(Exercise): An identical copy of all the records is what the answer must contain.

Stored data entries
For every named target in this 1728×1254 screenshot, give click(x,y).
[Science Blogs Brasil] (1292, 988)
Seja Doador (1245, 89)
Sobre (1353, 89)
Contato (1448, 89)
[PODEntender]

(Written reply):
For every named target in this 1728×1254 screenshot, give click(x,y).
[Science Blogs Brasil] (1292, 988)
Seja Doador (1245, 89)
Sobre (1353, 89)
Contato (1448, 89)
[PODEntender]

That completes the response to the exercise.